BEGIN Page extract

November is a tough month for our family.
On November 1st, my husband landed in our hospital’s emergency room with a large hernia. Test results showed he also had an infection and, after a week of tests and an ineffective antibiotic, doctors determined he couldn’t have surgery to repair the hernia until the infection cleared. While we wait for surgery to be scheduled, we’re in the final stretch of wedding plans for our oldest daughter.
As I told that daughter about our day in the E.R., she laughed. “I’m not surprised,” she said. “It’s November.”
Every family has their month of memories – the month we wish we could forget.
While March and April seem to be the months for the most deaths in our family, November is the Wingate month of mileposts.
- We moved to Kansas in 1992.
- We moved to North Carolina in 1999.
- Our family got sick at Thanksgiving time every year from 2004-2007. Our doctor threatened to give us standing appointments the Monday after Thanksgiving.
- A church voted to have my husband leave as their minister in 2010.
- My husband had hip surgery with complications in 2011.
- My daughter graduated from optometry school and was commissioned in the Army in 2014.
- Jack’s mom was in and out of the hospital in November 2016. She transitioned to Heaven on December 2nd.
The holidays are a stressful time. After the adrenaline of the season, we wonder how we are able to accomplish so much more in November and December than during other months. It’s all well and good if nothing out of the ordinary happens. Throw in a crisis or five and stress levels skyrocket.

END Page extract

- [Exercise requirements]
[1] In the November post, what did doctors decide about surgery to repair the husband's hernia?
[2] Which single years does the November post's list of mileposts give? Leave out the 2004-2007 span.
[3] Copy the passage of the November post word for word, starting at "As I told that" and ending at "Carolina in 1999.".

BEGIN Supplied material

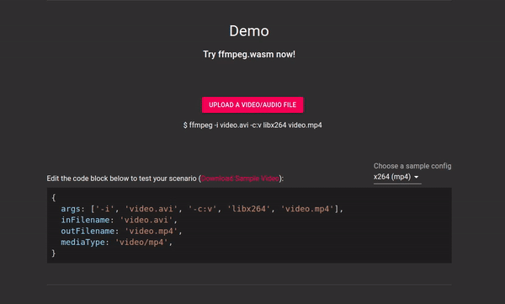
Task: Select the mediaType value 'video/mp4'
Action: (141, 242)
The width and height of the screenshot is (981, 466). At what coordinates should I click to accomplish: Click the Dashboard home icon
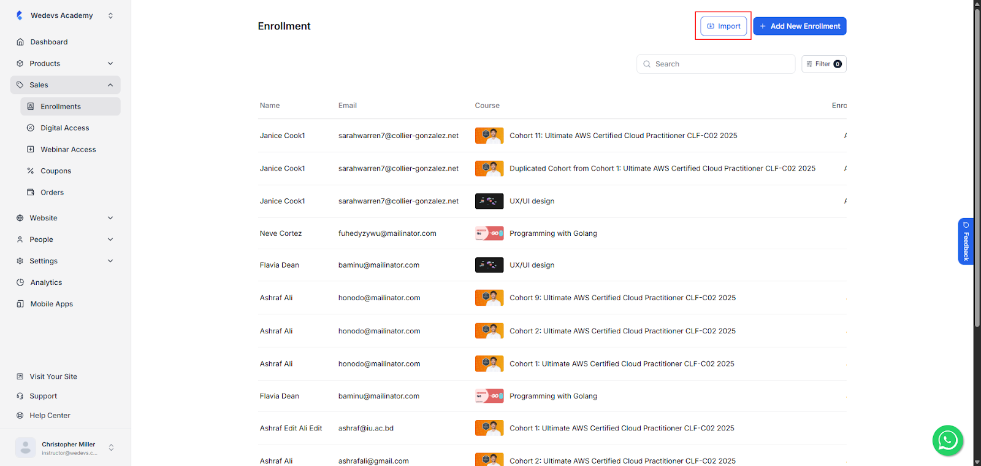20,42
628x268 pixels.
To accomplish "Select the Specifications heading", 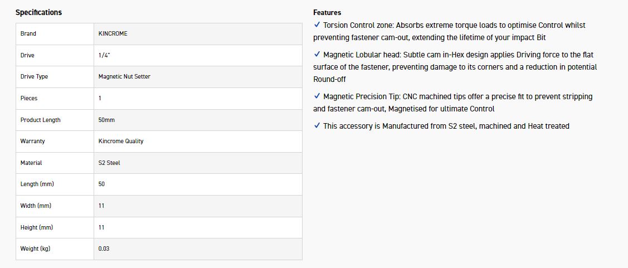I will coord(38,12).
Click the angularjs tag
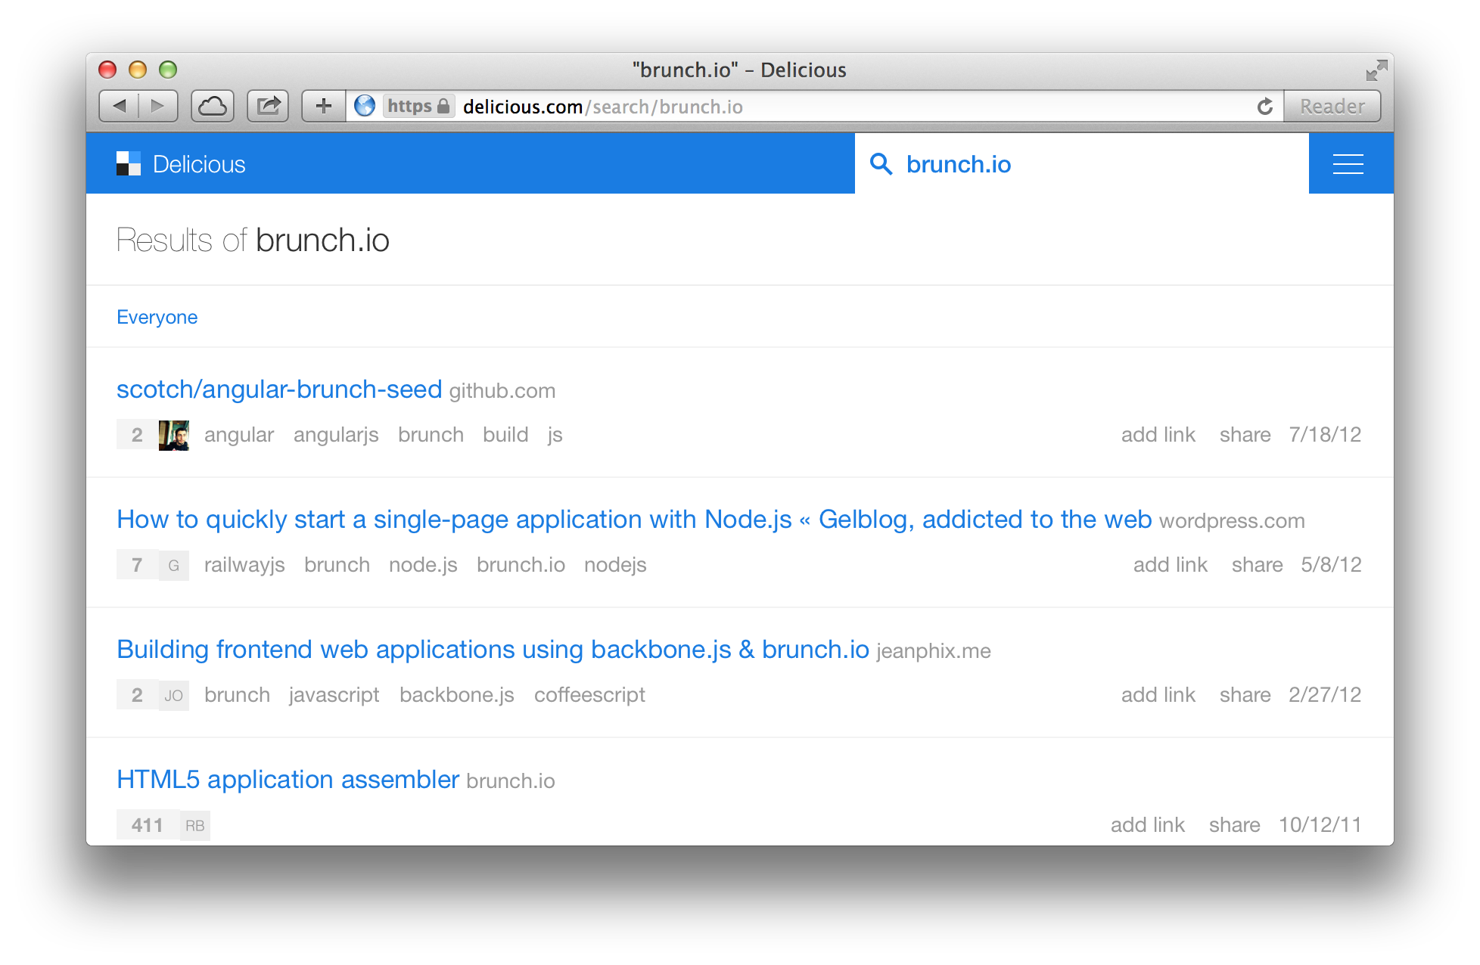This screenshot has width=1480, height=965. (336, 435)
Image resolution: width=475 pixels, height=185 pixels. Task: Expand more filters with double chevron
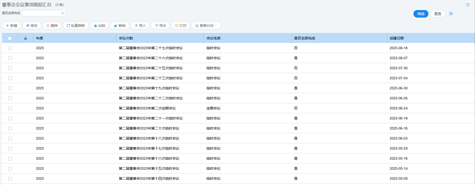click(x=451, y=14)
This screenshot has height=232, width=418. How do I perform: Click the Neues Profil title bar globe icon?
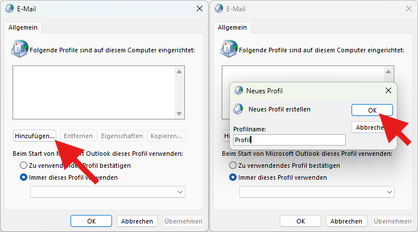pos(238,90)
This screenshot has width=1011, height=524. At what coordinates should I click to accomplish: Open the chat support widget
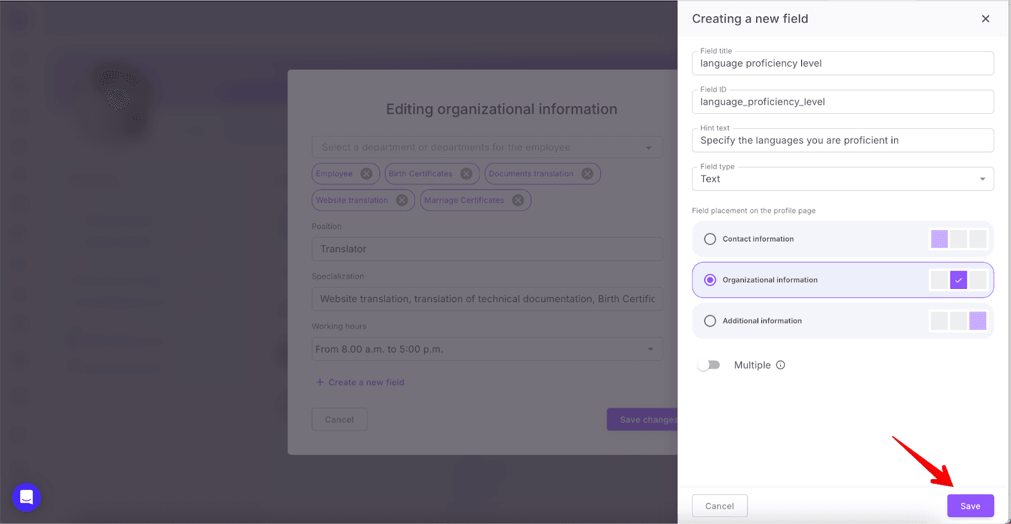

END Supplied material

- [Completed exercise]
[1] He couldn't have the surgery until the infection cleared.

[2] 1992, 1999, 2010, 2011, 2014, 2016

[3]
As I told that daughter about our day in the E.R., she laughed. “I’m not surprised,” she said. “It’s November.”
Every family has their month of memories – the month we wish we could forget.
While March and April seem to be the months for the most deaths in our family, November is the Wingate month of mileposts.
- We moved to Kansas in 1992.
- We moved to North Carolina in 1999.